Menurut pengusaha ayam petelur Sigit Waryono, saat pandemi Covid-19 banyak pengusaha yang kolaps. “Karena hal tersebut, populasi ayam petelur menurun hingga 50 persen karena pengusahanya off. Ini menyebabkan suplai telur juga mengalami penurunan sehingga harganya naik saat kebutuhan tinggi,” jelasnya kepada media.

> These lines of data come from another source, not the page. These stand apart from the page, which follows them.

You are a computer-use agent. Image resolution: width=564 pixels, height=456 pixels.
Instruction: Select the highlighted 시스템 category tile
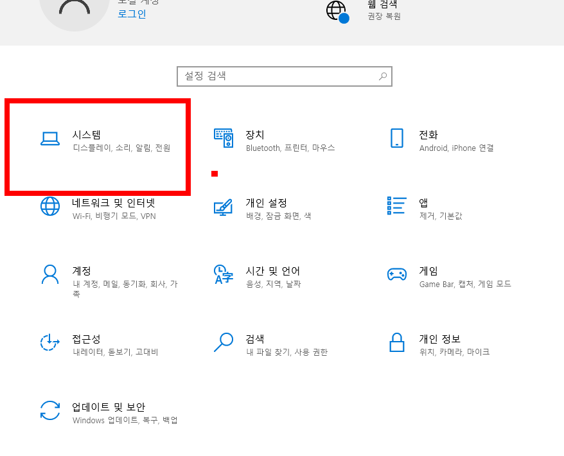[x=98, y=146]
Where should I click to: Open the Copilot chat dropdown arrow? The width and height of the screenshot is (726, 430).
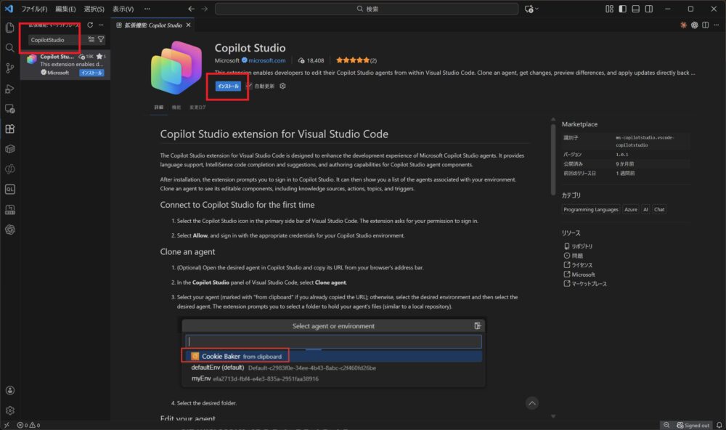coord(538,9)
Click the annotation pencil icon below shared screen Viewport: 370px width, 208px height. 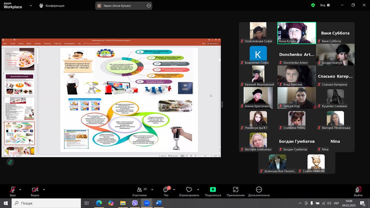(10, 162)
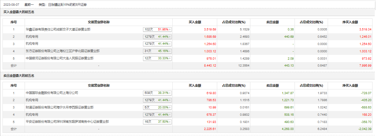Expand the 16次 37.50% stats badge

click(157, 122)
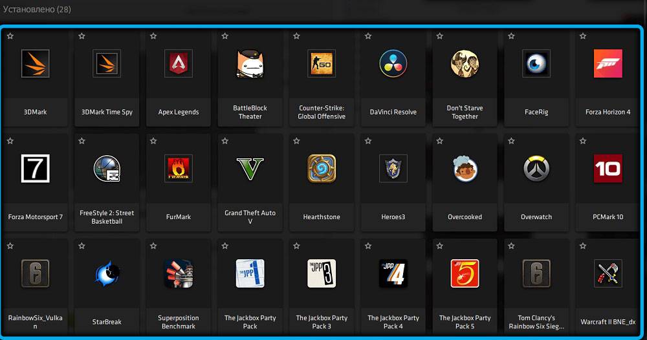Toggle favorite star on 3DMark tile
647x340 pixels.
tap(10, 36)
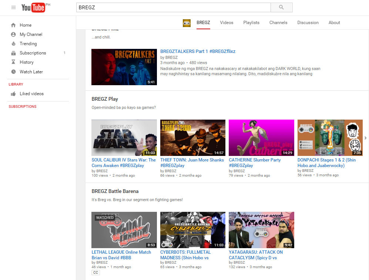Click the BREGZ Battle Barena heading
369x280 pixels.
coord(115,191)
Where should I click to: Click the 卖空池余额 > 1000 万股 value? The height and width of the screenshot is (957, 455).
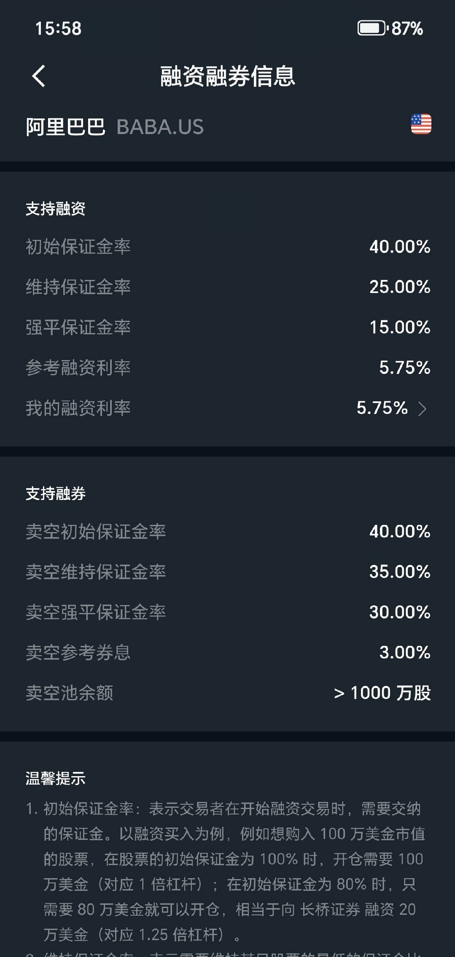point(382,693)
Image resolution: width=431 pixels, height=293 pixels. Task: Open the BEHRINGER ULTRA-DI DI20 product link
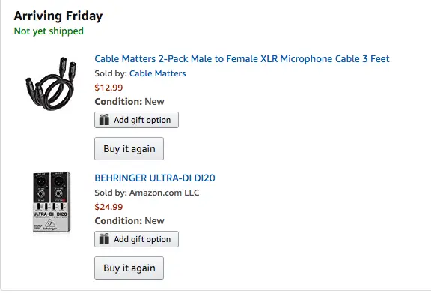click(155, 178)
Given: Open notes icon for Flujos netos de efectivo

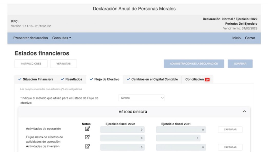Looking at the screenshot, I should click(87, 138).
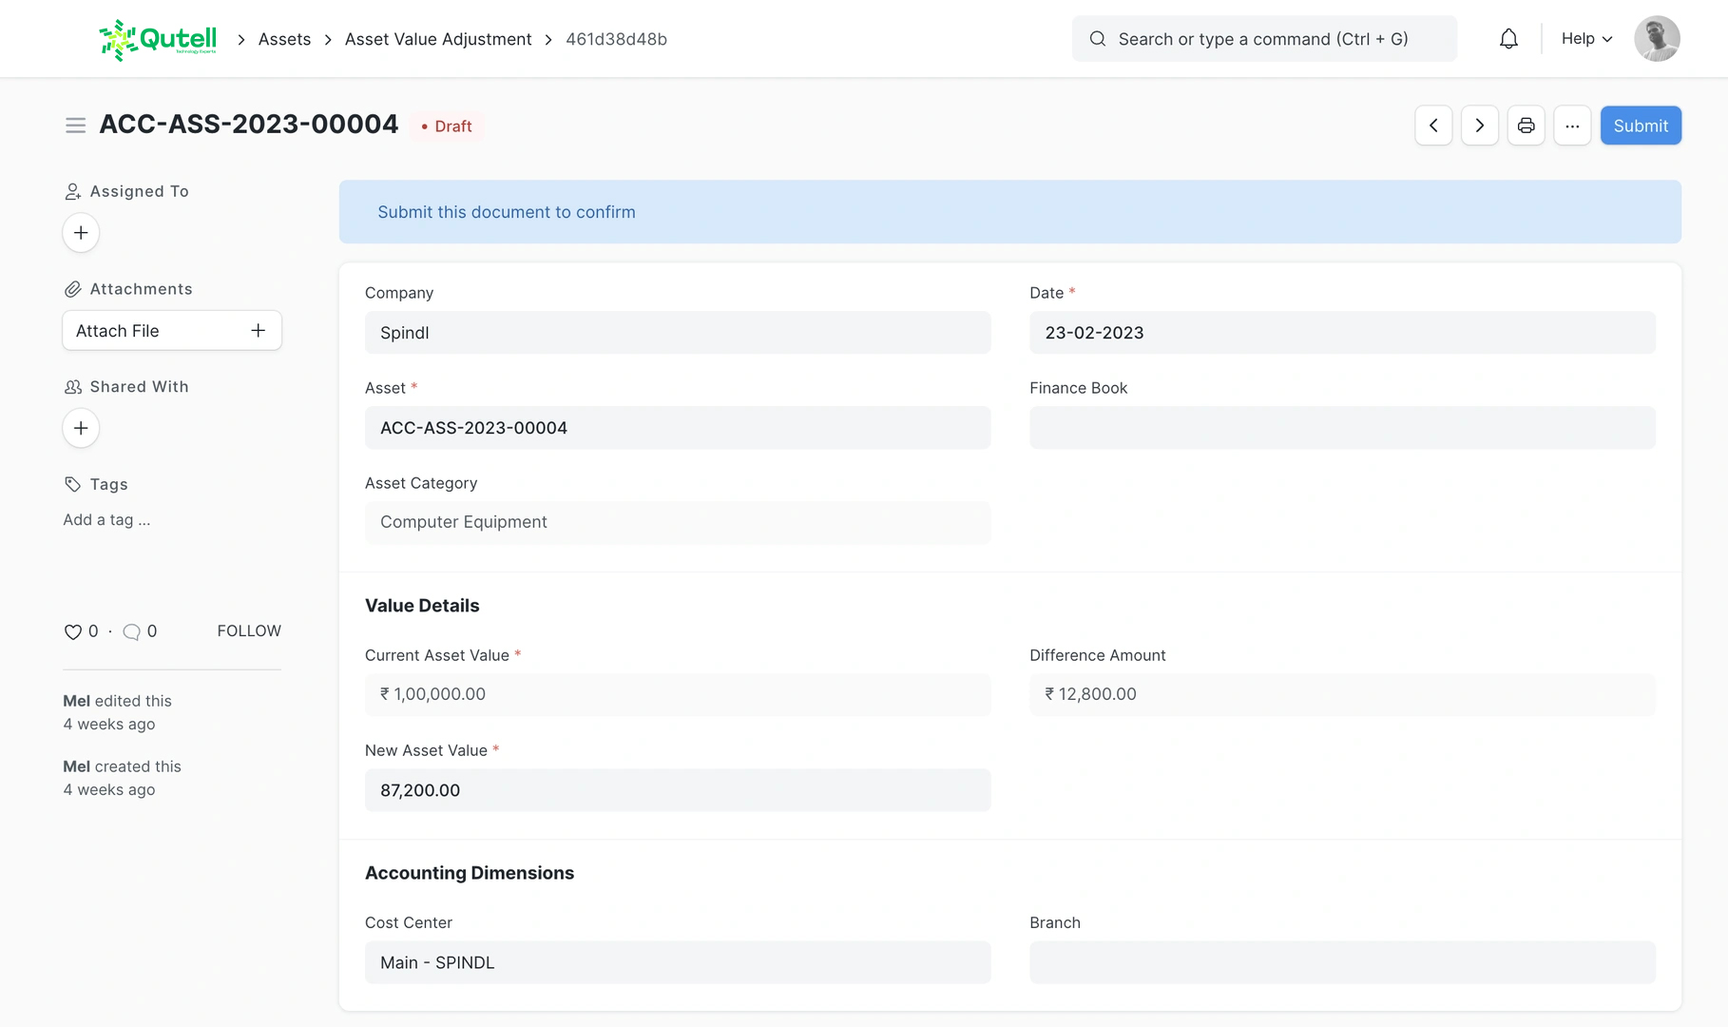The image size is (1728, 1027).
Task: Open the comments bubble icon
Action: coord(132,631)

Sigit mengatakan, pengusaha yang tak punya bisnis lain dan kolaps, saat ini kebanyakan sedang bangkit kembali. “Istilahnya kemarin off untuk menyelamatkan modal. Sekarang keadaan sudah membaik, mulai bisnis lagi telur ayam,” paparnya.
Namun, kebangkitan tersebut tak bisa sertamerta karena ayam petelur membutuhkan proses. “Misal kita beli ayam usia 13 minggu, itu baru akan bertelur setelah tiga bulan. Jadi selama tiga bulan, pasokan telur belum normal,” kata Sigit.

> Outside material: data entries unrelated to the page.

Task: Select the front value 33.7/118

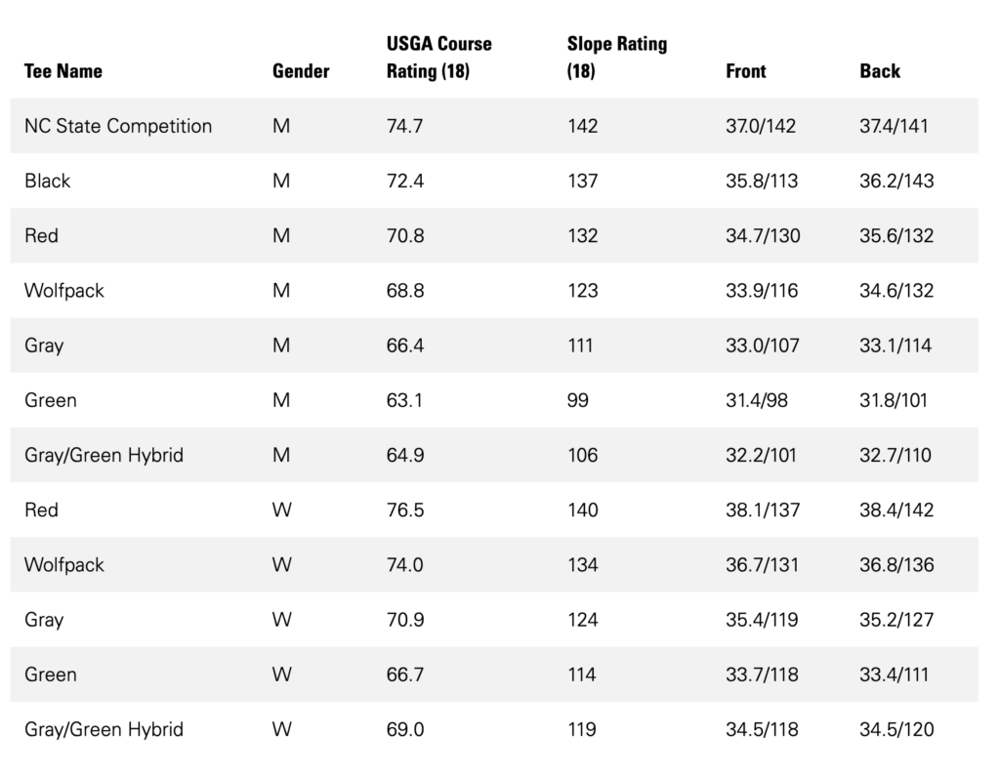Action: tap(762, 674)
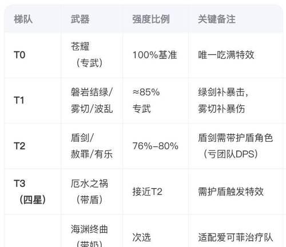This screenshot has height=247, width=286.
Task: Select the 唯一吃满特效 note
Action: pyautogui.click(x=226, y=55)
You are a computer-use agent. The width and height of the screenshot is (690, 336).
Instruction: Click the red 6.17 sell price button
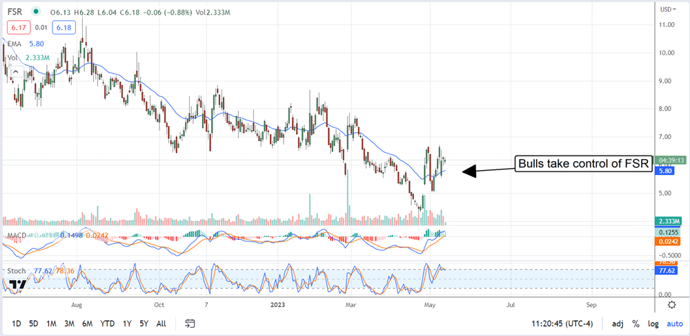tap(16, 27)
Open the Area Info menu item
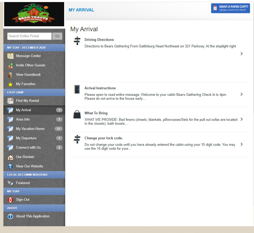This screenshot has width=254, height=233. tap(23, 119)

Sigit mengatakan saat ini dirinya menjual telur di kisaran harga Rp 27.000 hingga Rp 28.000 per kilogram. “Kalau harga normal, dengan harga pullet (ayam muda) yang sekarang juga melambung tinggi, maka harga normal ada di kisaran Rp 24.000 sampai Rp 26.000,” paparnya.
Dia memperkirakan kenaikan harga telur tak akan berlangsung lama. “Menurut saya ini siklus saja, tidak lama lagi akan normal telah peternakan normal dan pasokan telur kembali seperti biasa,” kata Sigit yang memiliki 50.000 ayam petelur ini.
Sementara seorang ibu rumah tangga, Parti mengatakan di tukang sayur keliling, harga telur setengah kilogram Rp 16.000. “Kalau satu kilo Rp 31.000, memang ini harganya naik terus. Padahal telur menjadi menu favorit karena hampir setiap hari dimasak,” kata dia.